El estrés no es solo patrimonio de los seres humanos. Así como las personas pueden sufrirlo por mudanzas, un examen o desempleo, los animales en la naturaleza también están expuestos a situaciones estresantes. Algunas de estas situaciones, como por ejemplo el ataque de un predador, aparecen de manera abrupta y requieren una respuesta rápida, de corta duración y energéticamente muy demandante, como lo es la respuesta de huida o lucha.
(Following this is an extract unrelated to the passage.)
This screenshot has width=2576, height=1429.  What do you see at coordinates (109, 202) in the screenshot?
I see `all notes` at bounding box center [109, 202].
A su vez existen demandas ambientales mucho más graduales -cambios en temperatura ambiental, en humedad, estrés oxidativo, ausencia de nutrientes- que requieren estrategias adaptativas más progresivas y persistentes, en las cuales el sistema nervioso central coordina la activación de respuestas protectoras en células específicas del organismo para lograr adaptarse al estrés y sobrevivir. En varios animales, incluidos mamíferos, se ha reportado que la perpetuación de la respuesta de escape disminuye la capacidad de responder a estresantes ambientales, aumenta le prevalencia de enfermedades asociadas a la edad y disminuye duración de la vida. Sin embargo, el mecanismo molecular subyacente era prácticamente desconocido en cualquier animal.

 

Un grupo de científicos liderados por los doctores en bioquímica del CONICET (Argentina) Diego Rayes y María José De Rosa, caracterizaron por primera vez lo que sucede a nivel molecular durante la persistencia al estrés en un modelo de gusanos, Caenorhabditis elegans. El trabajo, que se publicó en la revista Nature, deja planteada la intriga sobre la posibilidad de que estos mecanismos moleculares estén, al menos parcialmente, implicados en otros animales, incluidos en humanos.

 

“En este trabajo reportamos en un organismo completo y con un nivel de detalle molecular por qué es perjudicial para la salud que la respuesta de escape, que está diseñada para ser algo corto, se prolongue”, señala Rayes, que desde hace años trabaja en el Instituto de Investigaciones Bioquímicas de Bahía Blanca (INIBIBB). El trabajo se inscribe en una línea que desarrolla su laboratorio alrededor de cómo el sistema nervioso gobierna procesos autonómicos en células que no pertenecen al sistema nervioso. Para llevarlo adelante, los científicos trabajan con gusanos C. elegans, un invertebrado fácil de manipular genéticamente, sencillo de cultivar en el laboratorio y que tiene muchos de sus procesos moleculares y celulares extrapolables a otros animales, incluidos los mamíferos, lo que lo hace un organismo adecuado para intentar abordar preguntas biológicas fundamentales. Paradójicamente, si bien cada vez más laboratorios en Argentina usan este modelo, su uso es limitado.